My first stop was the St. Mary's Cemetery, a rather broad expanse of burial plots set near the border between the towns of Peabody and Salem. This ordinary looking cemetery is supposedly home to numerous spirits, many of whom are the ghosts of the witches who perished during the trials, but also a number of more recent arrivals. Ghostly spirits are purported to have been seen walking the grounds, mysterious sounds have been heard at all odd hours of the day, and unusual circumstances are rumored to have taken place here. Pulling up to the gates, it was clear that this was still an active burial place because several families were just exiting the gate, likely having tended to the burial sites of their families or friend. Realizing this, I made sure to be respectful and keep things fairly quiet to avoid disturbing any other families that might be honoring their dead.
Pulling around a small mausoleum set on a high point in the grounds, I was able to survey my surroundings. The utter absence of noise quickly became eerie as even the sound of the cars on the nearby road had been completely muffled. Peering around, the well-manicured grounds, serene groves of trees, and generally peaceful environs make it easy to overlook that this place is the final resting place for so many souls. However, a sense of eeriness quickly seeded itself into my subconscious and grew larger the longer I stayed. Something just did not feel right, as I stood there, and pretty soon, the hairs on the back of my neck were standing on end. Even if there are no ghosts, and even in the bright mid-day sun, there is something disconcerting about standing in the middle of a cemetery, especially one as old as this. While my rational mind knows that an encounter of any kind is unlikely, the irrational part of my psyche was having a panic attack. Rather than waiting around to see if anything would happen, I hopped back onto the bike and headed off to my next destination.

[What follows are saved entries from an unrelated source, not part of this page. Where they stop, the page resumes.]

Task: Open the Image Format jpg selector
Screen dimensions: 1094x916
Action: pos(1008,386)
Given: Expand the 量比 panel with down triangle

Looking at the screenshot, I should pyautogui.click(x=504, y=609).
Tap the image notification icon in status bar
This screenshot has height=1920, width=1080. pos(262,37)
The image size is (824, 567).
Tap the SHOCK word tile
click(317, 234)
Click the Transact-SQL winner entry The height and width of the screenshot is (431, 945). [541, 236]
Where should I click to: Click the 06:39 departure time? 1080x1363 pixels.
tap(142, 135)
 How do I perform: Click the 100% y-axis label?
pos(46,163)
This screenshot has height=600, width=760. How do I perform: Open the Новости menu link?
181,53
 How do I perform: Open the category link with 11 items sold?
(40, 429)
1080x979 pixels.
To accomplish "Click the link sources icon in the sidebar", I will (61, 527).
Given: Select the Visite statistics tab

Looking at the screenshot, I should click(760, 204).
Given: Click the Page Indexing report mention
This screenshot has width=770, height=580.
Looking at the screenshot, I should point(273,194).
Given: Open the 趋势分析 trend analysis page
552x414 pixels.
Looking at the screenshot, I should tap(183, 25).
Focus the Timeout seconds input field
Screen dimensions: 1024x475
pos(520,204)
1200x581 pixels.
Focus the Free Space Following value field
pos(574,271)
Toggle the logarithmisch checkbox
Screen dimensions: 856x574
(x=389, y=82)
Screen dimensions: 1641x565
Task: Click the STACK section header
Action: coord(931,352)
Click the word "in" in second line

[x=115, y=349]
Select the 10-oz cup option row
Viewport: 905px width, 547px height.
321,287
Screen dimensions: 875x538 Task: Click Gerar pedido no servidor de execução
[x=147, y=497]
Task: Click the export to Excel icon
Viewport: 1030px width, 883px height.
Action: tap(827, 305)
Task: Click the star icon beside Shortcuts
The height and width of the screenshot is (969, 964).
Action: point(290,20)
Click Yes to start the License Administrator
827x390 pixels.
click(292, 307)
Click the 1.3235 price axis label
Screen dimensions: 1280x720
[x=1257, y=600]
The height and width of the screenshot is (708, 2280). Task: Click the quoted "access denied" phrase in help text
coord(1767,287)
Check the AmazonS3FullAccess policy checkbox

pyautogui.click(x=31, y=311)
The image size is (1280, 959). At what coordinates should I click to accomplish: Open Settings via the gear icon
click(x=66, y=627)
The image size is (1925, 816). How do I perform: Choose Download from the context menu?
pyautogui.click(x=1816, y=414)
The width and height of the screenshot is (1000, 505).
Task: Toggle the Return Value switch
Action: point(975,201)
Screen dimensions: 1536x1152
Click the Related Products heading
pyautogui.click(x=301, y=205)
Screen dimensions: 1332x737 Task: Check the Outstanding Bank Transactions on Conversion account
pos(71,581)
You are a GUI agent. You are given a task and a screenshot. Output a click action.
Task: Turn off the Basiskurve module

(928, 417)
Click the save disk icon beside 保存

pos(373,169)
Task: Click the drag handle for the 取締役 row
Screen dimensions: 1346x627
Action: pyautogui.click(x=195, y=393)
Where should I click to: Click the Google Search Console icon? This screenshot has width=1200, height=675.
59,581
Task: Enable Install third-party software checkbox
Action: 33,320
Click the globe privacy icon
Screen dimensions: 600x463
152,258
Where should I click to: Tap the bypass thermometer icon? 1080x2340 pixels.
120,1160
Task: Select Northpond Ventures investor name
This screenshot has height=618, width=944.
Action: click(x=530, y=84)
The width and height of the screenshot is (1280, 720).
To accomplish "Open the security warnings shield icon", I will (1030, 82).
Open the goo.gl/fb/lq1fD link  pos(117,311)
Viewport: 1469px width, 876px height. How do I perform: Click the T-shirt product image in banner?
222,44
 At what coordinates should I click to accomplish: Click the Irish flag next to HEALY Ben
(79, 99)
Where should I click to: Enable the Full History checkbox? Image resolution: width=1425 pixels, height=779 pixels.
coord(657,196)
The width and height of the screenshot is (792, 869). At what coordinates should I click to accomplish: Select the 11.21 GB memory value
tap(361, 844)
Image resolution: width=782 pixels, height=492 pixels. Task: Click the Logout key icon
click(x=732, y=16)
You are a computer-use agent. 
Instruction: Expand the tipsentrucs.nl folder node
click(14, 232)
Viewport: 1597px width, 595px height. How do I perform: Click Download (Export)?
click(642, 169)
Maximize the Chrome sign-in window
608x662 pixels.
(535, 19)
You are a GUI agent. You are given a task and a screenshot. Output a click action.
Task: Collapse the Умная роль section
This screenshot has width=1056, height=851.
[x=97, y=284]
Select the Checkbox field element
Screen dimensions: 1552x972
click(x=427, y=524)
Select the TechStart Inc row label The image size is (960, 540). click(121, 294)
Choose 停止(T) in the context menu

Winding through the back roads of Salem, I eventually arrived at Witch Hill Road, where I parked the bike in a lot at the base of the hill. Another rider had stopped at the other end of the lot and was on the phone. The rather nondescript parking lot, with a large water tower in the background and overlooking a baseball and softball diamond, is supposedly built on the site where many women tried and convicted as witches were put to death by hanging. Now, not even so much as a plaque adorns the site. According to local residents, however, many strange sightings take place here and odd occurrences continue to manifest here. I hopped off the bike and took out my camera, intent on capturing a panoramic shot of my surroundings. A man walking his dog happened to be strolling by, yes despite the fact that I aimed the camera right at him at least twice when panning for the shot, he managed not to appear in the final photo. Very weird.
The final stop on my brief tour of the haunts of Salem was the House of the Seven Gables. Considered among the most haunted places in New England, it is nestled up against the water, set back from the main roads in a rather quaint part of Salem. Given its history and the supposedly haunted status, it certainly looked peaceful enough from the outside. The dark planks that panel the outside of the building looked in surprisingly good shape, likely recently restored. The visitor center was open, but not a soul was visible anywhere. I briefly walked around the outside of the property, trying to make sense of its rather unusual layout, but knew that I was already running late for brunch. Without the time to stay and explore the property, which is now a museum to the history of the state of Massachusetts, I snapped a few quick photos and proceeded on my way. Still, as I departed, somehow I knew I would want to return to explore this area further. Haunted or now, the surrounding area is typical small New England town, with many tiny storefronts, occupied by local shops and not a single Starbucks in sight.
Unlike prior trips, the roads which pass between these locations were not particularly interesting for riding, but the many small shops and the proximity to sites such as the Peabody Essex Museum make it a great destination to visit. The history that abounds the area is reason enough to stop in and stay for a few days and the numerous bed and breakfasts make it a great location for couples. Combine that with the great motorcycling roads available just to the north in New Hampshire, the great seaside town of Rockport less than an hour away, and all of that great New England charm, Salem's grim history has now become one of its greatest attractions.